Résultat : quatre heures et demi de retard à l’arrivée à Toulouse, soit près de neuf heures de voyage pour les passagers du TGV « Océane » tout neuf qui était censé accomplir ce premier trajet en 4 heures et 19 minutes au lieu des quelque 5 h 15 mn en vigueur avant l’ouverture de la LGV SEA. Neuf heures au total, soit trois heures de plus que par le train Intercités Paris-Toulouse empruntant la ligne historique POLT (Paris-Orléans-Limoges-Toulouse, 714 km), aux paysages magnifiques et inaugurée en… 1893.
 

Un retard de 4 h 30 mn du TGV Paris-Toulouse qui illustre de façon aveuglante la dichotomie du réseau français

 
La nouvelle ligne à grande vitesse Tours-Bordeaux est conçue pour une vitesse de 320 km/h, permettant de gagner 60 minutes sur ce parcours, avec une durée ramenée entre ces deux villes de 2 h 30 mn à 1 h 30 mn. Le gain de temps sur Paris-Bordeaux est de 56 mn, avec une durée ramenée de 3 heures à 2 h 04 mn. La construction a été réalisée par Lisea, groupement dirigé par Vinci et la Caisse des Dépôts, dans le cadre d’un partenariat public-privé inédit en France, avec une concession de 50 années durant laquelle Lisea percevra les droits de passage sur la ligne qu’elle a construite, lui permettant de rentrer dans ses investissements.
 
L’incident du premier TGV Paris-Toulouse bloqué à Agen illustre de façon aveuglante la dichotomie qui affecte le réseau SNCF. Tandis que l’entreprise publique (RFF entre 1997 et 2015) construisait et finançait 2.000 km de lignes nouvelles sur ordre de l’Etat, elle laissait dépérir le plus gros des 20.000 km de lignes classiques. Lestée de coûts de production exorbitants, elle a continué de fermer des centaines de kilomètres de lignes régionales, isolant un peu plus les « territoires » périphériques d’une république ultra-centralisée : l’an dernier, Saint-Etienne-Clermont par Noirétable, Reims-Verdun… Et laissé dépérir des lignes classiques pourtant structurantes.
 

Deux vitesses : pour l’Intercités Bordeaux-Nice, un seul train de bout en bout.
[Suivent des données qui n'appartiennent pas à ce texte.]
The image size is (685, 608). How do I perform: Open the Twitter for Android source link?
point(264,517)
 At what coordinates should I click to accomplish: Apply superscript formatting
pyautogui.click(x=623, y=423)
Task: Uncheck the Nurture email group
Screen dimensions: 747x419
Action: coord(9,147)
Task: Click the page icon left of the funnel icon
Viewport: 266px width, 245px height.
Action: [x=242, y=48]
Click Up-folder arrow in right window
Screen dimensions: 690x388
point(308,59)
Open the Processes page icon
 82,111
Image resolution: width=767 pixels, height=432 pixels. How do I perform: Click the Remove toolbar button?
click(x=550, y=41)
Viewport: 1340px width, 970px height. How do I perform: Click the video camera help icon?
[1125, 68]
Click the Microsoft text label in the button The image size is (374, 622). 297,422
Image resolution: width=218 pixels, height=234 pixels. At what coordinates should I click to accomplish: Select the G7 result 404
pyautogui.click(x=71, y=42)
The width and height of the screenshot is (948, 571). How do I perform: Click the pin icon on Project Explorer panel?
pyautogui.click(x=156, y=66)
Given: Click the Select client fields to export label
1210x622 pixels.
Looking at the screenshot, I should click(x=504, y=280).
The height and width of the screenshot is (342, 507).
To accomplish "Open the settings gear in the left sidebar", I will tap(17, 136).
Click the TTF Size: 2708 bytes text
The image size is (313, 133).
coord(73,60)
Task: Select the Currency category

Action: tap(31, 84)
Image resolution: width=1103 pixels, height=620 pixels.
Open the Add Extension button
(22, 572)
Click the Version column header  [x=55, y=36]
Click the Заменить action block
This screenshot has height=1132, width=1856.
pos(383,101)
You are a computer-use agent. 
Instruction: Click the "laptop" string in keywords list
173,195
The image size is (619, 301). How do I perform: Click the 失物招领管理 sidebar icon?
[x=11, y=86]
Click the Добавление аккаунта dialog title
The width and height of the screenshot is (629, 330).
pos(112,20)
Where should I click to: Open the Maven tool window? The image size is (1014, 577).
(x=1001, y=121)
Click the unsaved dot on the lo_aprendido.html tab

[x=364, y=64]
TGV Bordeaux-Paris : 18 trains par jour

 
Notons aussi que sur la liaison Intercités Bordeaux-Nice, l’une des rares qui ne soit pas radiale au départ de Paris, un seul train quotidien effectue la totalité du parcours et que, dans le cadre de la récente réforme des trains Intercités, il est prévu de le limiter à Marseille. Sur cet axe, les trois autres Intercités quotidiens sont limités à Bordeaux-Marseille. Rappelons que le nouveau service Bordeaux-Paris affiche, lui, 18 TGV par jour et par sens.
 
Le service Intercités Bordeaux-Marseille-Nice est assuré en matériel Corail bien rénové mais âgé d’une quarantaine d’années, tracté par des BB7200 qui affichent environ le même âge. Ce matériel, qui à l’origine était d’excellente qualité, sera remplacé par des rames Alstom Coradia Liner aptes à 200 km/h, après qu’il eût été brièvement prévu d’introduire des rames TGV Duplex neuves dans le cadre du sauvetage de l’usine Alstom de Belfort.
 

Macron annonce une priorité à la maintenance de l’existant et promet une loi d’orientation lors de l’inauguration de la LGV Océane

 
Reste que l’incident de dimanche souligne une fois de plus le drame du rail français : l’abandon de son maillage et le retard de sa maintenance, malgré de récents efforts, au bénéfice quasi-exclusif des liaisons radiales. La déclaration d’Emmanuel Macron lors de l’inauguration samedi 1er juillet de la ligne à grande vitesse Le Mans-Rennes (BPL, Bretagne-Pays de Loire), qui a donné la priorité aux transports du quotidien, à la maintenance de l’existant, et qui a annoncé une loi d’orientation sur les mobilités au 1er semestre 2018 conditionnant tout lancement de nouvelles grandes infrastructures changera-t-elle la donne ? Elle remet en cause en tous cas implicitement le prolongement de la ligne nouvelle de Bordeaux vers Toulouse, controversé sur place mais soutenu par la présidente de la région Occitanie, la socialiste Carole Delga, qui a cru devoir publier un communiqué en ce sens dès ce lundi 3 juillet.